Problem to solve: Rewrite each item below with "computer-use agent" replaced by "desktop automation agent" everywhere it occurs, leaving everything else unchanged.

== Given records

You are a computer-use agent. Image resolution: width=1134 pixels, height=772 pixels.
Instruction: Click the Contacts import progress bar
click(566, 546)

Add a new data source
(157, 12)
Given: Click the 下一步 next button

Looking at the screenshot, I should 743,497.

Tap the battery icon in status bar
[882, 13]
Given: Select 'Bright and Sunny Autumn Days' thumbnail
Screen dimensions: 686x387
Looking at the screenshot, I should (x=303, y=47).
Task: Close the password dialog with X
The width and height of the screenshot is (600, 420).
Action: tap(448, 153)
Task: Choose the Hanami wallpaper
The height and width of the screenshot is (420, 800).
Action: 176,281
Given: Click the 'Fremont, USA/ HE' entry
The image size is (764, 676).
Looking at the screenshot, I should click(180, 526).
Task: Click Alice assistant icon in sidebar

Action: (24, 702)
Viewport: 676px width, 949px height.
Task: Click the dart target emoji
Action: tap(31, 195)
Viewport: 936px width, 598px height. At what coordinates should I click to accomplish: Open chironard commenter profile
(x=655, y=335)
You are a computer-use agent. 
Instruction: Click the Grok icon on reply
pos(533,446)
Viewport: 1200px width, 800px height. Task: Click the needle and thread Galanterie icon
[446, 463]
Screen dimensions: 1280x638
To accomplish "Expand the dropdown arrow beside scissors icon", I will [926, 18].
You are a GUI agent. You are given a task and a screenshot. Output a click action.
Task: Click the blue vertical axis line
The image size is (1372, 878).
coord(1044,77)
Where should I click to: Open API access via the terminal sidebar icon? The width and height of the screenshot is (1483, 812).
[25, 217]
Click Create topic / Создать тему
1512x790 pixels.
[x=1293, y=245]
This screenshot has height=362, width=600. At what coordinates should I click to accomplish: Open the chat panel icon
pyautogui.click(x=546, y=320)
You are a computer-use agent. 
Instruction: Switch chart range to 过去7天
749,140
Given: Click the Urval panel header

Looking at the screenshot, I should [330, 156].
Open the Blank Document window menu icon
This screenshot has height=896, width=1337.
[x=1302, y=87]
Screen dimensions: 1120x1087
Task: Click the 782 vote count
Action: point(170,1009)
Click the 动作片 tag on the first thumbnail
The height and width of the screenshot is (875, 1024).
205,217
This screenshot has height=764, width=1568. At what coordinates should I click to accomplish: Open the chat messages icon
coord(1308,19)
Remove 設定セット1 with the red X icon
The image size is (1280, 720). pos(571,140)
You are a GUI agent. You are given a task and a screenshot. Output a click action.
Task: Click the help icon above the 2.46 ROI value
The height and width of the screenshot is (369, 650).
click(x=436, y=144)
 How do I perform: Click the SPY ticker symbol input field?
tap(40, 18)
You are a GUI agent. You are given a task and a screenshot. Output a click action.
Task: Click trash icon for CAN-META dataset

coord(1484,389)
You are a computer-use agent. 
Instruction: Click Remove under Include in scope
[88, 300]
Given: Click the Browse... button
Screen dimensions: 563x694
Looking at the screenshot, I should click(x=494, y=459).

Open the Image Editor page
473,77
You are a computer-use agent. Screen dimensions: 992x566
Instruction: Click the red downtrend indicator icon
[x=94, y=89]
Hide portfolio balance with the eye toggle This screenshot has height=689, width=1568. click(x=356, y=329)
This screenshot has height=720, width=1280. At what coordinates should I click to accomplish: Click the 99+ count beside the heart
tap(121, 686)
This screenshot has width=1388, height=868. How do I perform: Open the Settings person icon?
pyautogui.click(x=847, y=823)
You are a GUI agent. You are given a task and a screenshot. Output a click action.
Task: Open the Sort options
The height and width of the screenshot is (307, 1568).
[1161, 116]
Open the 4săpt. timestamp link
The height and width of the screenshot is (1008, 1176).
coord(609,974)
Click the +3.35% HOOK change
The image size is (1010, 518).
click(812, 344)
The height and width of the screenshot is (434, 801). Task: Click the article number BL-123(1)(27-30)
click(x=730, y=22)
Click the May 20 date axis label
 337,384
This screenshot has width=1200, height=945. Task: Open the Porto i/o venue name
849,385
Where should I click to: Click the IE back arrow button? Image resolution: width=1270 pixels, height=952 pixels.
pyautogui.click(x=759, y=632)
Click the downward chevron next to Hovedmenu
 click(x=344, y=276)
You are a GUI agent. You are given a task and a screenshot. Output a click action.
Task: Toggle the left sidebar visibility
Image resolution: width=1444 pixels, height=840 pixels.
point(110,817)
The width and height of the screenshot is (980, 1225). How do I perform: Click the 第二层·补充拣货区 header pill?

====

Solved problem:
You are a desktop automation agent. Image resolution: width=1134 pixels, height=772 pixels.
Instruction: Click the Contacts import progress bar
click(566, 546)

Add a new data source
(157, 12)
Given: Click the 下一步 next button

Looking at the screenshot, I should 743,497.

Tap the battery icon in status bar
[882, 13]
Given: Select 'Bright and Sunny Autumn Days' thumbnail
Screen dimensions: 686x387
Looking at the screenshot, I should (x=303, y=47).
Task: Close the password dialog with X
The width and height of the screenshot is (600, 420).
Action: tap(448, 153)
Task: Choose the Hanami wallpaper
The height and width of the screenshot is (420, 800).
Action: 176,281
Given: Click the 'Fremont, USA/ HE' entry
The image size is (764, 676).
Looking at the screenshot, I should click(180, 526).
Task: Click Alice assistant icon in sidebar

Action: (24, 702)
Viewport: 676px width, 949px height.
Task: Click the dart target emoji
Action: tap(31, 195)
Viewport: 936px width, 598px height. At what coordinates should I click to accomplish: Open chironard commenter profile
(x=655, y=335)
You are a desktop automation agent. 
Instruction: Click the Grok icon on reply
pos(533,446)
Viewport: 1200px width, 800px height. Task: Click the needle and thread Galanterie icon
[446, 463]
Screen dimensions: 1280x638
To accomplish "Expand the dropdown arrow beside scissors icon", I will [926, 18].
You are a GUI agent. You are given a task and a screenshot. Output a click action.
Task: Click the blue vertical axis line
The image size is (1372, 878).
coord(1044,77)
Where should I click to: Open API access via the terminal sidebar icon? The width and height of the screenshot is (1483, 812).
[25, 217]
Click Create topic / Создать тему
1512x790 pixels.
[x=1293, y=245]
This screenshot has height=362, width=600. At what coordinates should I click to accomplish: Open the chat panel icon
pyautogui.click(x=546, y=320)
You are a desktop automation agent. 
Instruction: Switch chart range to 过去7天
749,140
Given: Click the Urval panel header

Looking at the screenshot, I should [330, 156].
Open the Blank Document window menu icon
This screenshot has height=896, width=1337.
[x=1302, y=87]
Screen dimensions: 1120x1087
Task: Click the 782 vote count
Action: point(170,1009)
Click the 动作片 tag on the first thumbnail
The height and width of the screenshot is (875, 1024).
205,217
This screenshot has height=764, width=1568. At what coordinates should I click to accomplish: Open the chat messages icon
coord(1308,19)
Remove 設定セット1 with the red X icon
The image size is (1280, 720). pos(571,140)
You are a GUI agent. You are given a task and a screenshot. Output a click action.
Task: Click the help icon above the 2.46 ROI value
The height and width of the screenshot is (369, 650).
click(x=436, y=144)
 How do I perform: Click the SPY ticker symbol input field?
tap(40, 18)
You are a GUI agent. You are given a task and a screenshot. Output a click action.
Task: Click trash icon for CAN-META dataset

coord(1484,389)
You are a desktop automation agent. 
Instruction: Click Remove under Include in scope
[88, 300]
Given: Click the Browse... button
Screen dimensions: 563x694
Looking at the screenshot, I should click(x=494, y=459).

Open the Image Editor page
473,77
You are a desktop automation agent. Screen dimensions: 992x566
Instruction: Click the red downtrend indicator icon
[x=94, y=89]
Hide portfolio balance with the eye toggle This screenshot has height=689, width=1568. click(x=356, y=329)
This screenshot has height=720, width=1280. At what coordinates should I click to accomplish: Click the 99+ count beside the heart
tap(121, 686)
This screenshot has width=1388, height=868. How do I perform: Open the Settings person icon?
pyautogui.click(x=847, y=823)
You are a GUI agent. You are given a task and a screenshot. Output a click action.
Task: Open the Sort options
The height and width of the screenshot is (307, 1568).
[1161, 116]
Open the 4săpt. timestamp link
The height and width of the screenshot is (1008, 1176).
coord(609,974)
Click the +3.35% HOOK change
The image size is (1010, 518).
click(812, 344)
The height and width of the screenshot is (434, 801). Task: Click the article number BL-123(1)(27-30)
click(x=730, y=22)
Click the May 20 date axis label
 337,384
This screenshot has width=1200, height=945. Task: Open the Porto i/o venue name
849,385
Where should I click to: Click the IE back arrow button? Image resolution: width=1270 pixels, height=952 pixels.
pyautogui.click(x=759, y=632)
Click the downward chevron next to Hovedmenu
 click(x=344, y=276)
You are a GUI agent. You are given a task and a screenshot. Output a click action.
Task: Toggle the left sidebar visibility
Image resolution: width=1444 pixels, height=840 pixels.
point(110,817)
The width and height of the screenshot is (980, 1225). How do I perform: Click the 第二层·补充拣货区 header pill?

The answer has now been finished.